Scan the entries for the word "Restaurants", and copy every line where it appears.
━━ SUPPLIED MATERIAL
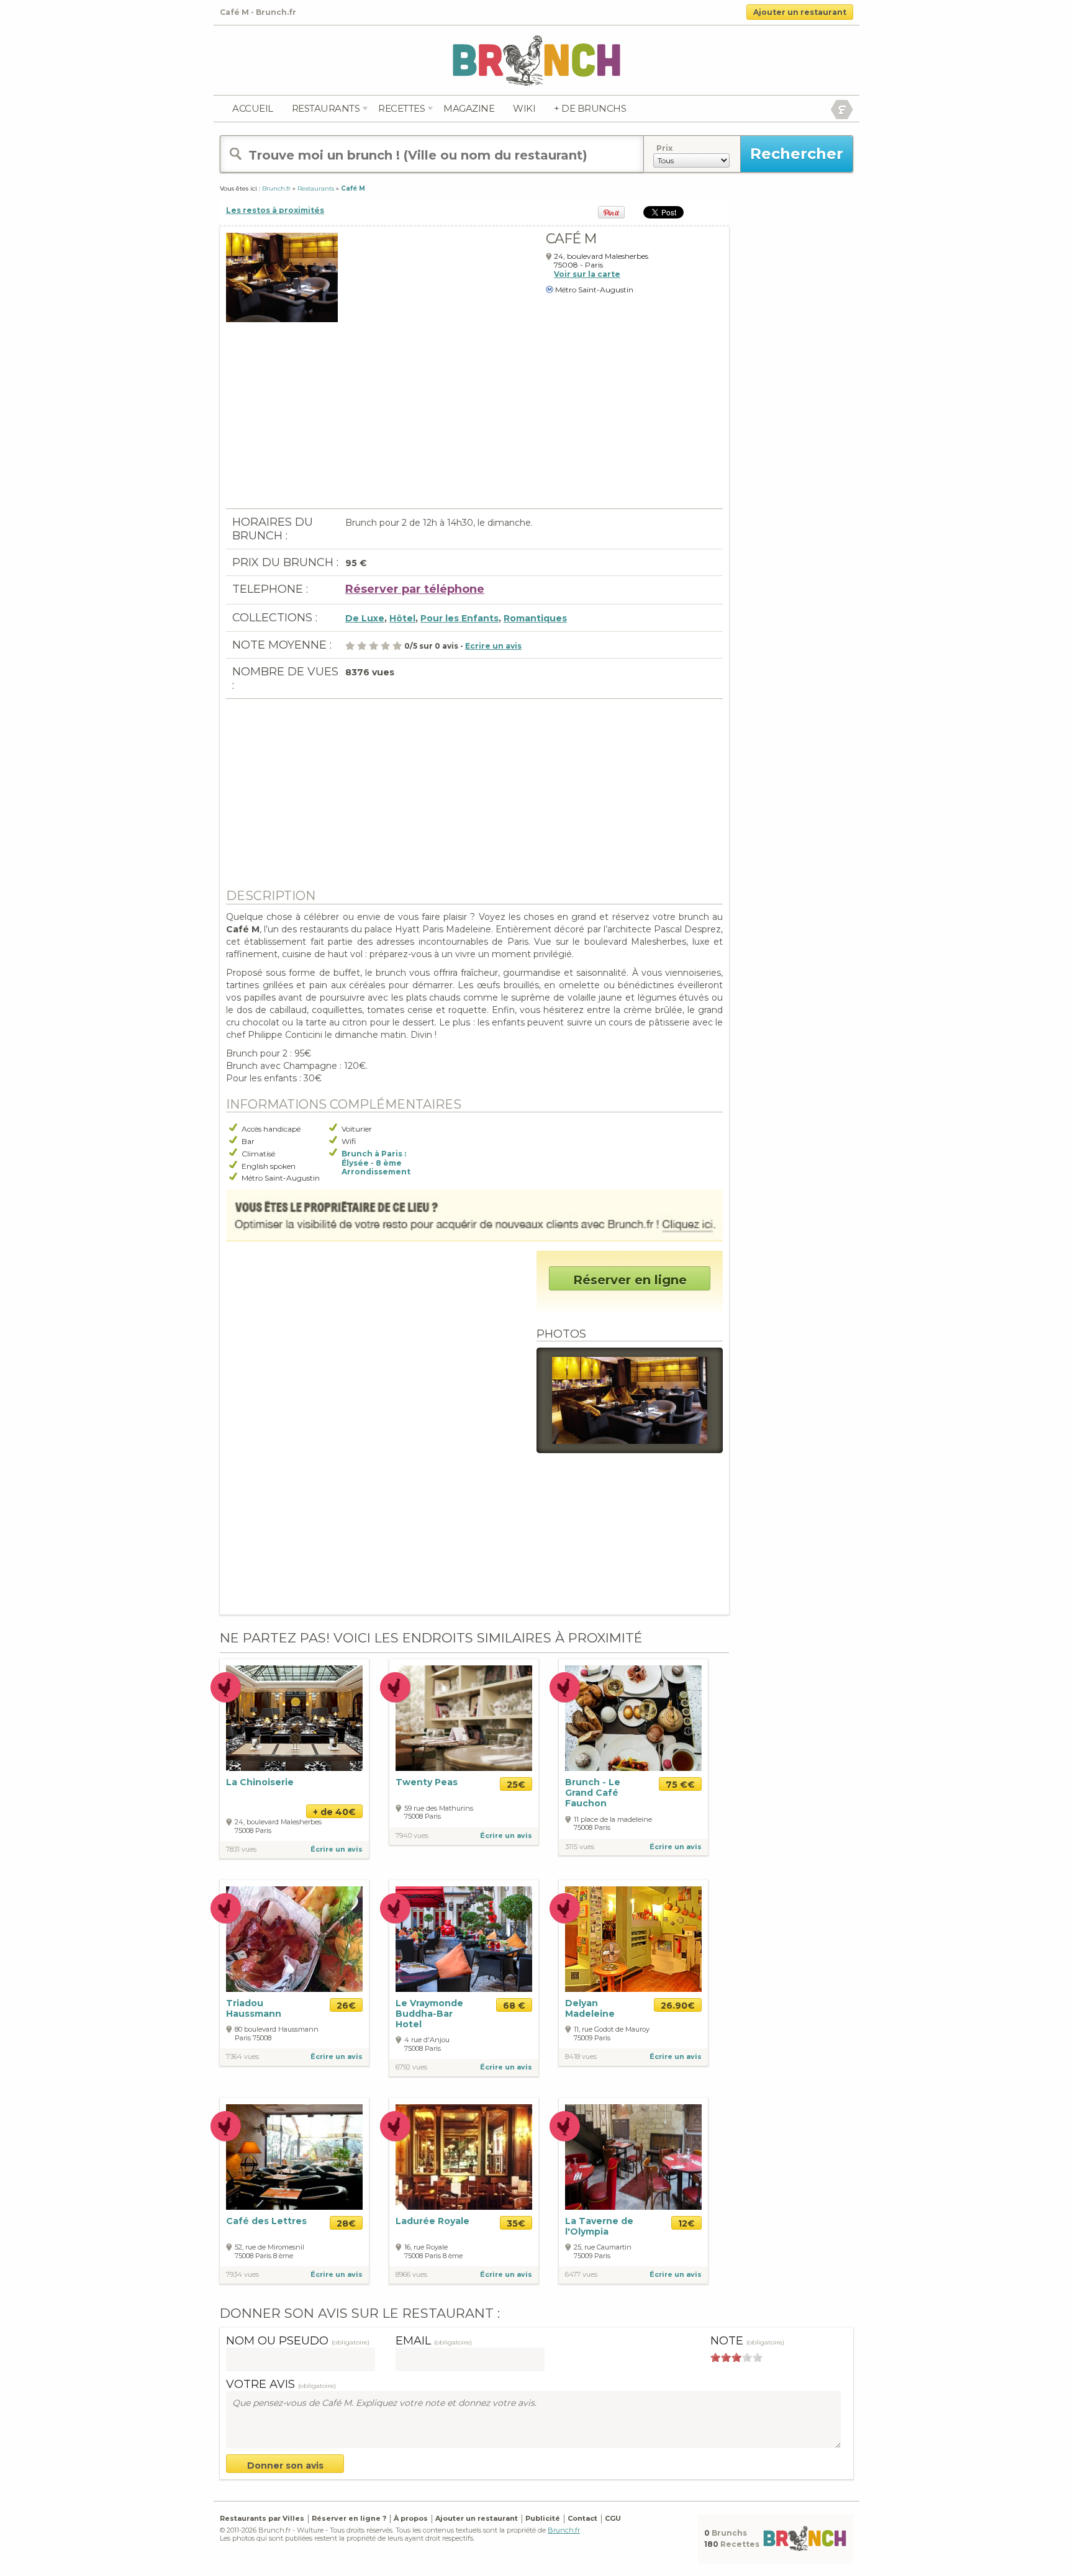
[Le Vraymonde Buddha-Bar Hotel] (464, 1939)
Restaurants (326, 108)
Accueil (252, 108)
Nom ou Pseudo (297, 2341)
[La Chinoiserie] (294, 1717)
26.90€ (678, 2005)
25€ (516, 1784)
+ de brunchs (590, 108)
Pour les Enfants (459, 618)
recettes (401, 108)
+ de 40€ (334, 1811)
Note (747, 2341)
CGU (613, 2518)
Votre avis (281, 2384)
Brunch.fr (564, 2530)
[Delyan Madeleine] (633, 1938)
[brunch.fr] (536, 60)
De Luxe (364, 618)
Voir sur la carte (587, 274)
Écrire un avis (336, 1849)
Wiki (524, 108)
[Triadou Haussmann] (294, 1939)
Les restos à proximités (275, 210)
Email (434, 2341)
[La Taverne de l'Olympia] (633, 2156)
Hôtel (402, 618)
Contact (582, 2518)
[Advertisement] (474, 421)
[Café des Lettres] (294, 2156)
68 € (514, 2005)
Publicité (542, 2518)
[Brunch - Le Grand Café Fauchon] (633, 1718)
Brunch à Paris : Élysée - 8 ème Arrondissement (376, 1163)
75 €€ (680, 1784)
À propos (411, 2518)
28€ (346, 2223)
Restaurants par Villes (262, 2518)
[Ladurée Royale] (464, 2156)
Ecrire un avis (493, 646)
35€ (516, 2223)
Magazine (468, 108)
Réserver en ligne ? (349, 2518)
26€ (346, 2005)
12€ (686, 2223)
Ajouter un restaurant (799, 12)
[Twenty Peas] (464, 1717)
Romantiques (535, 618)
━━━━
**YOUR SOLUTION**
Restaurants (326, 108)
Restaurants par Villes (262, 2518)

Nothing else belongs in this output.